Wichtig scheint auch die Angabe, wonach drei der Patienten gegen die saisonale H1N1-Grippe geimpft waren.
Virologie
Interessanterweise hatten alle ausser einem Patietenten die gleiche Rekombination. Das Hämagglutinin-Gen war in 10 von 11 Fällen porcinen Ursprungs, ebenso das NP, NA, M und NS Gen. PB1 war humanen Ursprungs und PB2 und PA von einem aviären Grippevirus. Der Patient Nr. 7 hatte ein HA- und NA-Gen humanen Ursprungs, die anderen Gene waren gleich wie bei den übrigen 10.
Möglich, dass wir das Potential dieser Rekombinanten Formen und auch die Übertragung von Schweinen auf den Menschen bisher unterschätzt haben. Offensichtlich hatte man diese Viren jedoch schon länger beobachtet.

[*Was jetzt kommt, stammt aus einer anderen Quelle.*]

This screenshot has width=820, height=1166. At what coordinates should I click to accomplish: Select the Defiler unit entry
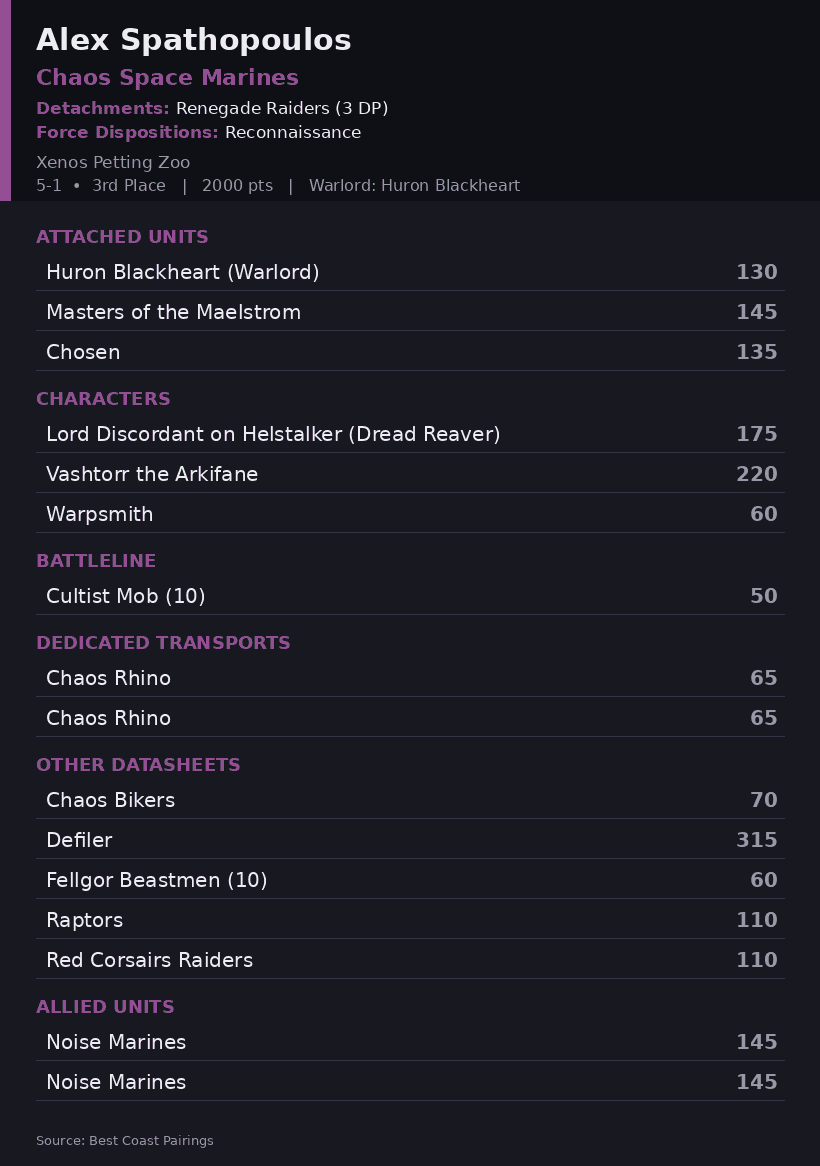click(x=410, y=840)
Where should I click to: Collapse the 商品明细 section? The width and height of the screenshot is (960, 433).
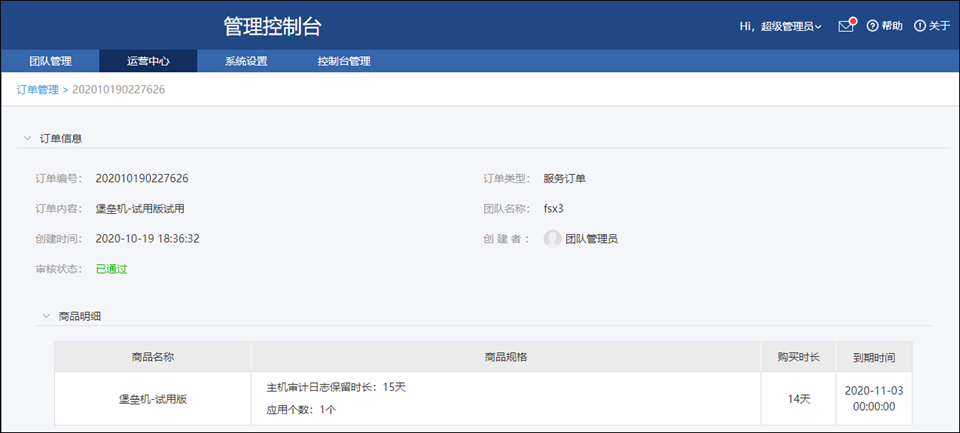pos(46,316)
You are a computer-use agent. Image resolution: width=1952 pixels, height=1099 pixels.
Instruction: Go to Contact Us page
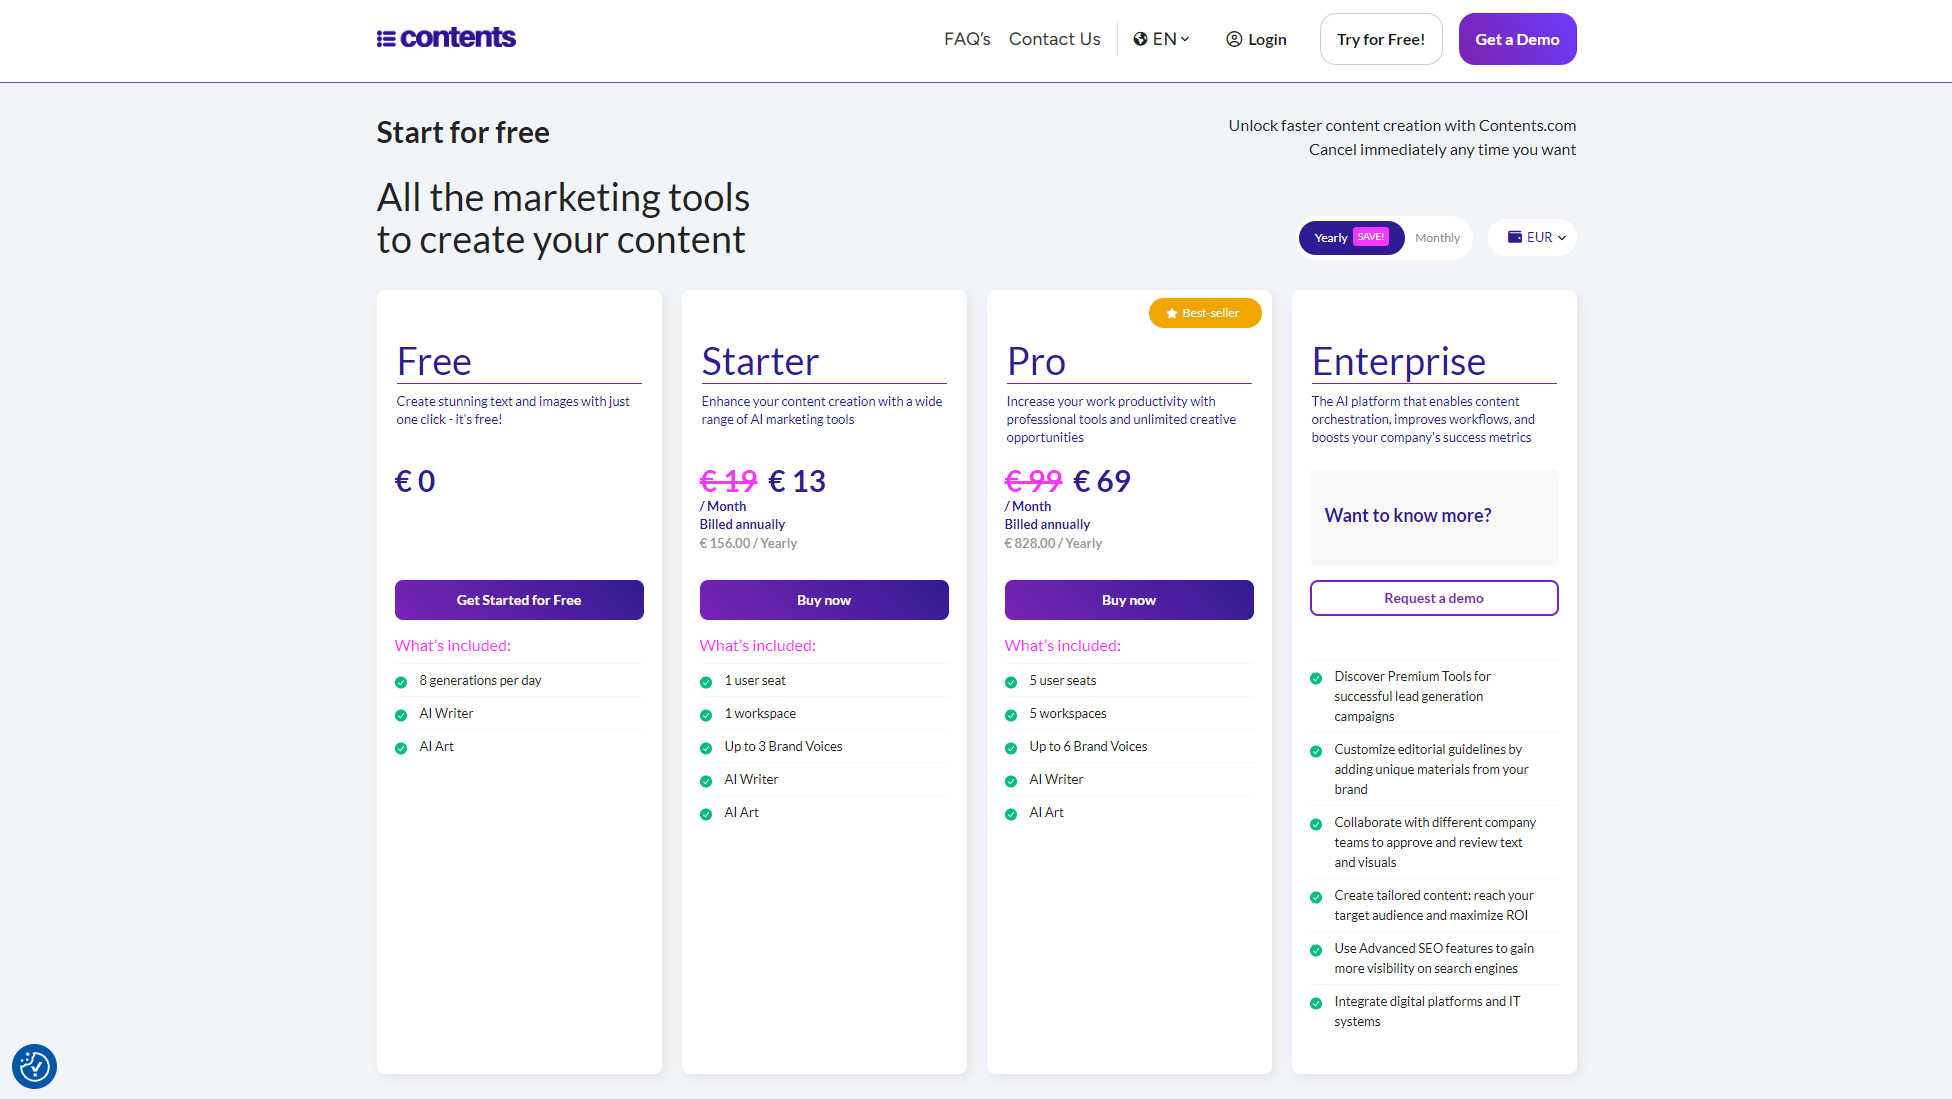(x=1054, y=39)
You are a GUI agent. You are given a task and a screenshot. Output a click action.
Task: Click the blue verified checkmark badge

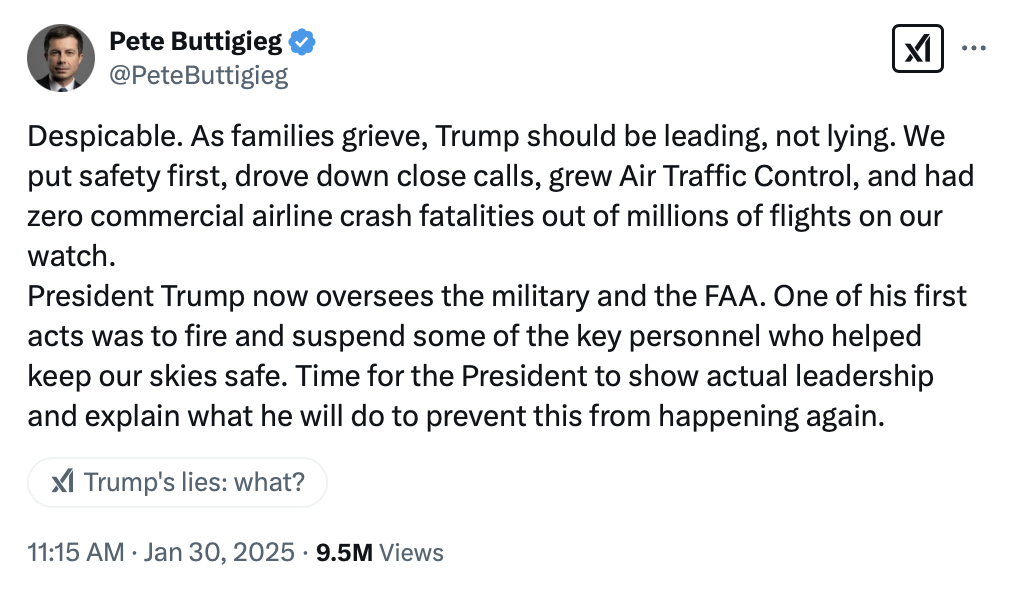(x=303, y=41)
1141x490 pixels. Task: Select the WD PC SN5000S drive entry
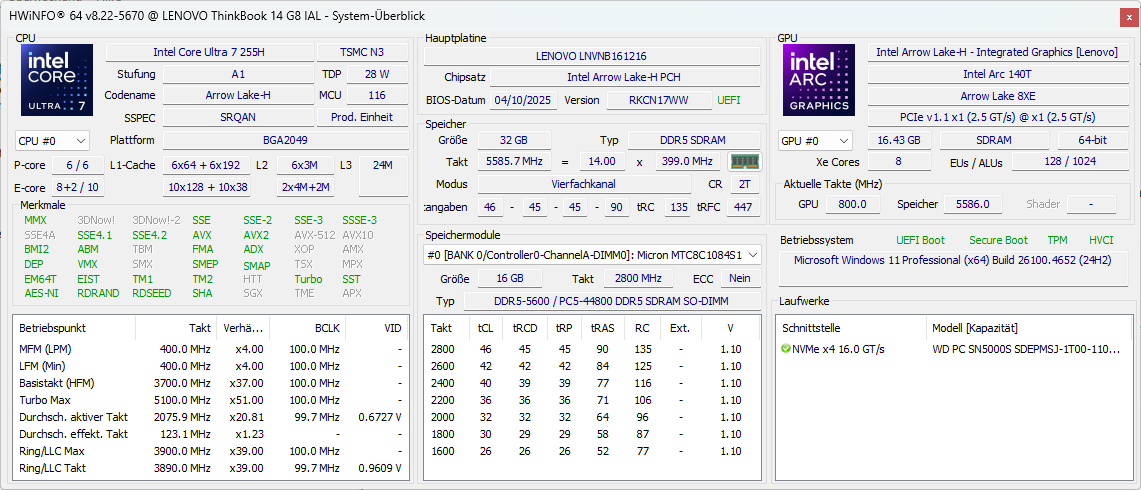[x=1020, y=349]
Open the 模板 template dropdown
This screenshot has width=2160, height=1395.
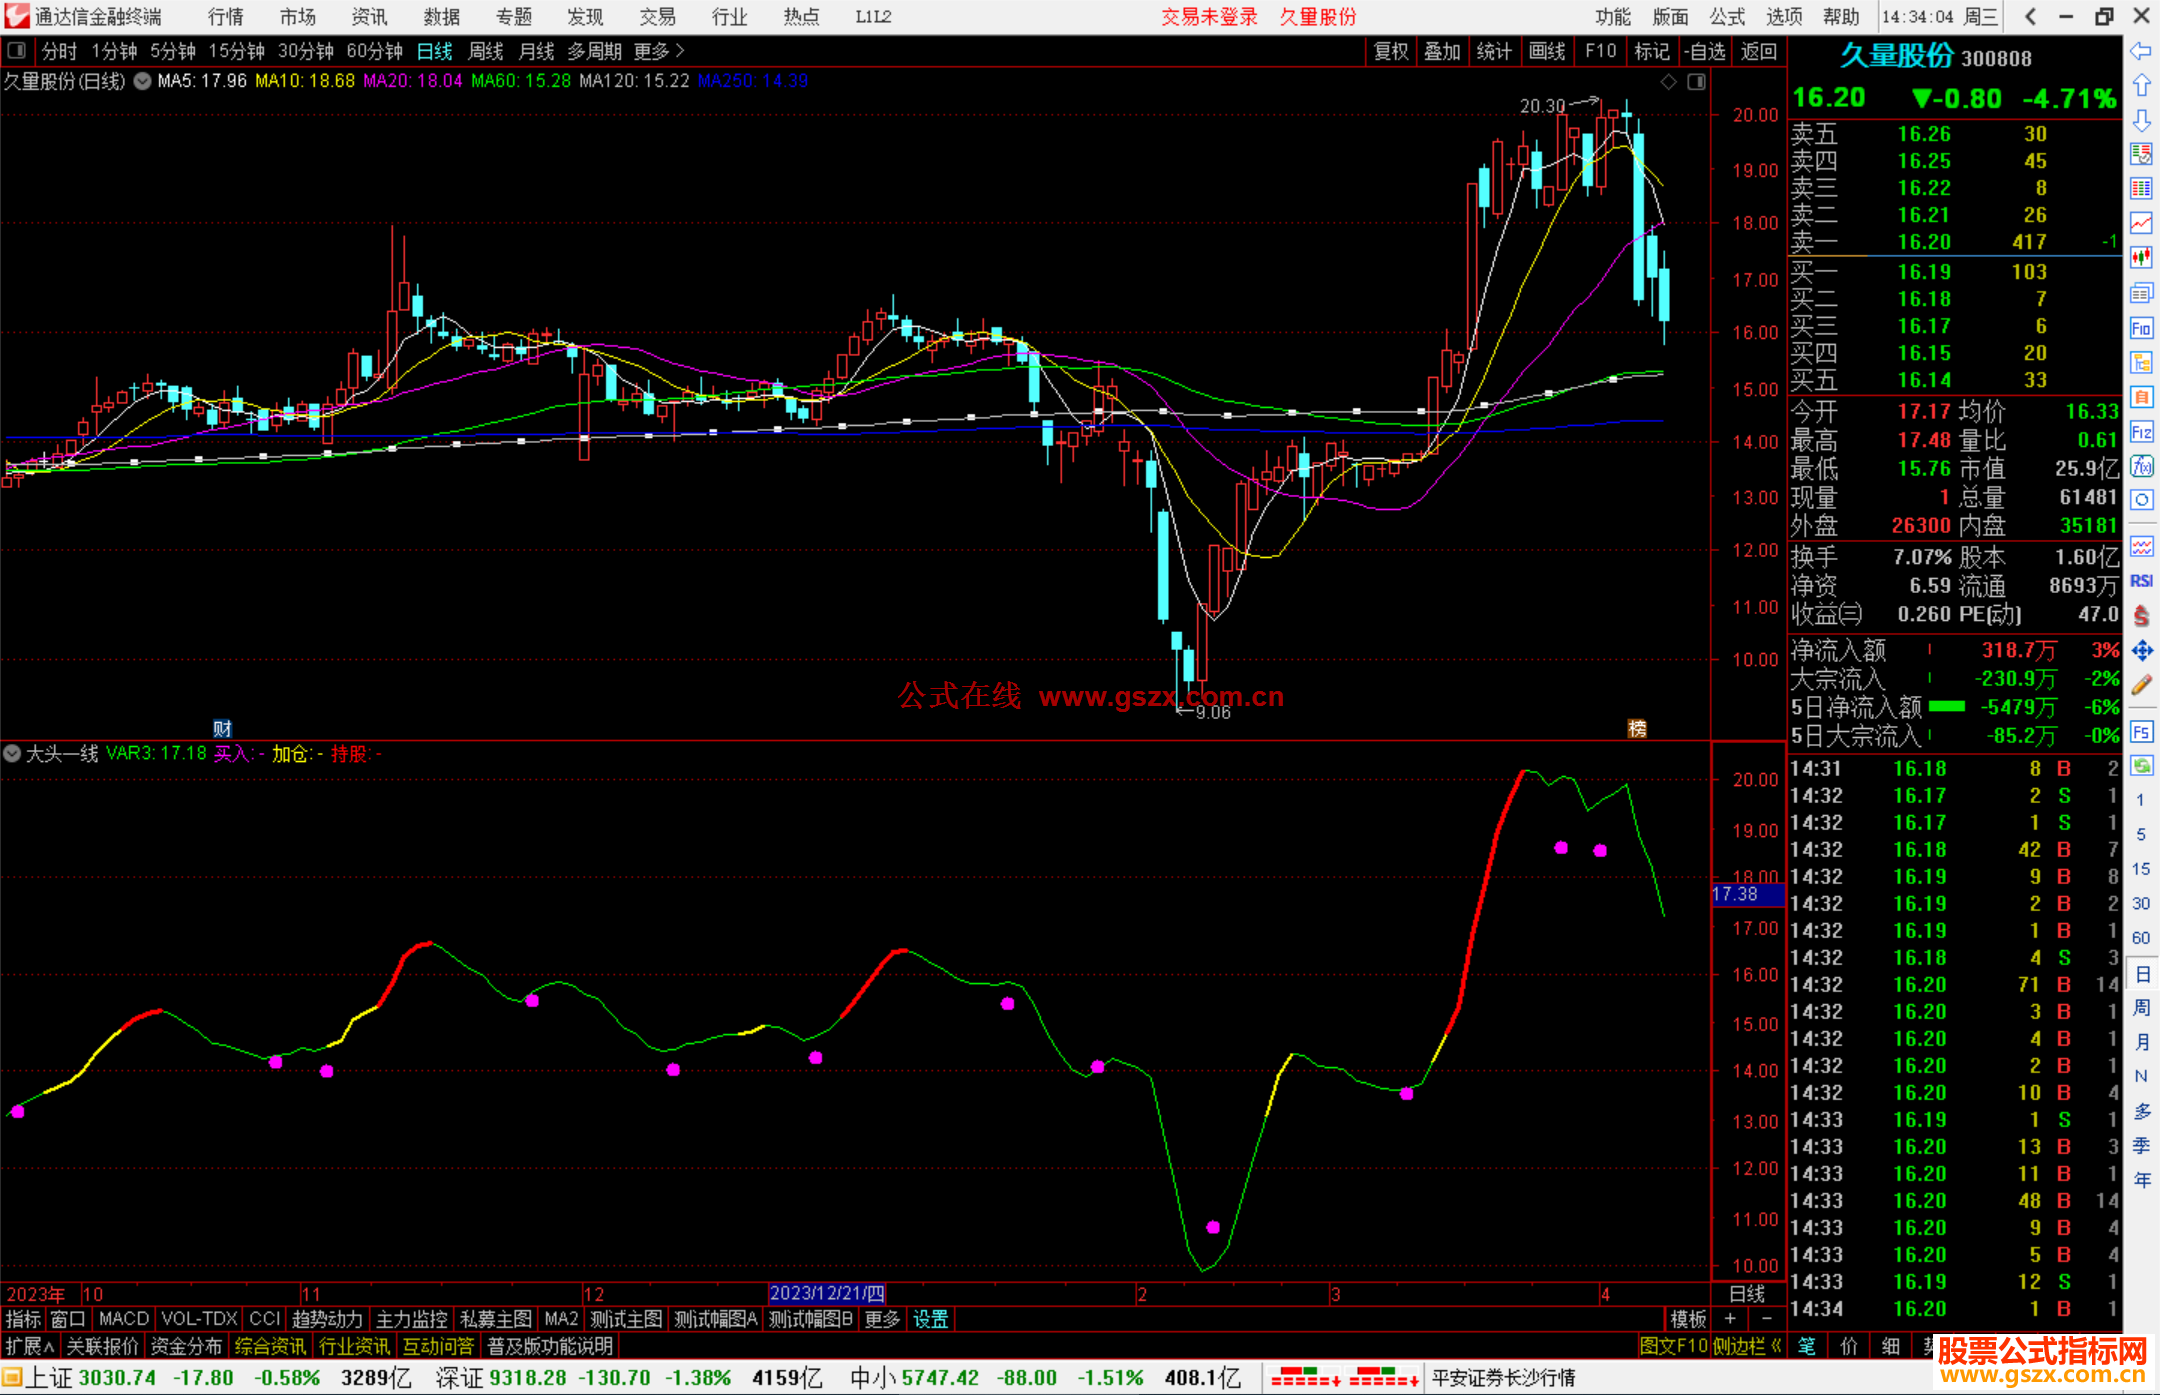(x=1688, y=1319)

Quelle: Shinde et al, NEJM, 7.5.2009 online first
Am 7.5.09 hat das NEJM eine weitere, viel grössere Untersuchung der ersten 642 US-Fälle der H1N1-Epidemie publiziert. Die Angaben decken sich weitgehend mit den beiden bekannten Arbeiten, enthalten aber auch Angaben zur Empfindlichkeit des Virus für Oseltamivir und Zanamivir. Auch zeigt diese Analyse, dass zwei Gene der in Kalifornien entdeckten Viren (NA und M) zwar auch porcinen Ursprungs sind, jedoch aus einem anderen Virusstamm der in Europa/Asien verbreitet ist. Es scheint, dass hier bereits eine Menge von Rekombinationen vorausgegangen sind. Zum ersten Mal wird auch das Klinische Bild an einer grösseren Gruppe von fast 400 Patienten beschrieben, was doch schon viel verlässlicher ist. Und hier gilt es zu beachten, dass 6% der Patienten mit virologisch bestätigter Infektion kein Fieber hatten!
Auch bemerkenswert die Feststellung, dass 40% der Patienten im Alter zwischen 10 und 18 Jahren waren und nur 5% älter als 50%. Insgesamt mussten 9% hospitalisiert werden. Und noch fast überraschender die Feststellung, dass nur 18% der Patienten eine Reiseanamnese in Mexiko hatten. Es scheint, dass uns die bisherige Berichterstattung einiges vorenthalten hat….
Diese Zahlen sind nun wirklich hilfreich. Wir können uns nun für unsere klinische Beurteilung und die Abschätzung der Bedeutung einer möglichen Epidemie von H1N1 auf eine grössere Beobachtung abstützen.
Quelle: H1N1_Investig-Team NEJM 7.5.09
Auch das MMWR vom 6.5.09 bestätigt diese Resultate mit der neusten Auswertung von 642 bestätigten Fällen. Allerdings wurden von diesen "nur" 5% hospitalisiert. Der Vergleich der Hospitalisationsrate in Mexico (6%) zeigt dass kaum Unterschiede im Schweregrad der Erkrankung zwischen den beiden Ländern existieren.